Sers-nous si tu le peux, si tu le veux du moins,

Et compte que nos cœurs acquitteront tes soins.

DORANTE.

Si tu rends de mes feux l’espérance accomplie,

Dispose de mes biens, dispose de ma vie ;

Cette bague d’abord…

LISETTE, prenant la bague.

Quelle nécessité ?

Je prétends vous servir par générosité

Je veux vous protéger auprès de ma maîtresse

Il faut qu’elle partage enfin votre tendresse ;

Et voici mon projet. Prévoyant de vos coups,

Elle m’avait tantôt envoyé près de vous

Pour empêcher le mal, et ramener Valère,

Afin qu’il ne vous pût éclaircir ce mystère ;

Que si je ne pouvais autrement tout parer,

Elle m’avait chargé de vous tout déclarer.

C’est donc ce que j’ai fait quand vous vouliez vous battre,

Et qu’il vous a fallu, monsieur, tenir à quatre.

Mais je devais, de plus, observer avec soin

Les gestes, dits et faits dont je serais témoin,

Pour voir si vous étiez fidèle à la gageure.

Or, si je m’en tenais à la vérité pure,

Vous sentez bien, je crois, que c’est fait de vos feux :

Il faudra donc mentir ; mais pour la tromper mieux

Il me vient dans l’esprit une nouvelle idée…

DORANTE.

Qu’est-ce ?

VALÈRE.

Dis-nous un peu…

LISETTE.

Je suis persuadée…

Non… Si… si fait… Je crois… Ma foi, je n’y suis plus.

DORANTE.

Morbleu !

LISETTE.

Mais à quoi bon tant de soins superflus ?

L’idée est toute simple ; écoutez bien, Dorante :

Sur ce que je dirai, bientôt impatiente,

Isabelle chez vous va vous faire appeler.

Venez ; mais comme si j’avais su vous celer

Le projet qu’aujourd’hui sur vous elle médite,

Vous viendrez sur le pied d’une simple visite,

Approuvant froidement tout ce qu’elle dira,

Ne contredisant rien de ce qu’elle voudra.

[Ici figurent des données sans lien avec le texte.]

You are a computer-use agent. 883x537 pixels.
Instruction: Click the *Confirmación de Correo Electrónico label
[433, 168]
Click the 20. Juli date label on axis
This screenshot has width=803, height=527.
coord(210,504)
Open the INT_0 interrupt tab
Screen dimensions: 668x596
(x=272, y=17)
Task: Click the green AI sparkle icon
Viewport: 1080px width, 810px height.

Ce soir un feint contrat pour elle et pour Valère

Vous sera proposé pour vous mettre en colère :

Signez-le sans façon ; vous pouvez être sûr

D’y voir partout du blanc pour le nom du futur.

Si vous vous tirez bien de votre petit rôle,

Isabelle, obligée à tenir sa parole,

Vous cède le pari peut-être dès ce soir,

Et le prix, par la loi, reste en votre pouvoir.

DORANTE.

Dieux ! quel espoir flatteur succède à ma souffrance !

Mais n’abuses-tu point ma crédule espérance ?

Puis-je compter sur toi ?

LISETTE.

Le compliment est doux !

Vous me payez ainsi de ma bonté pour vous ?

VALÈRE.

Il est fort question de te mettre en colère !

Songe à bien accomplir ton projet salutaire,

Et, loin de t’irriter contre ce pauvre amant,

Connais à ses terreurs l’excès de son tourment.

Mais je brûle d’ardeur de revoir Éliante :

Ne puis-je pas entrer ? Mon âme impatiente…

LISETTE.

Que les amants sont vifs ! Oui, venez avec moi.

(À Dorante.)

Vous, de votre bonheur fiez-vous à ma foi,

Et retournez chez vous attendre des nouvelles.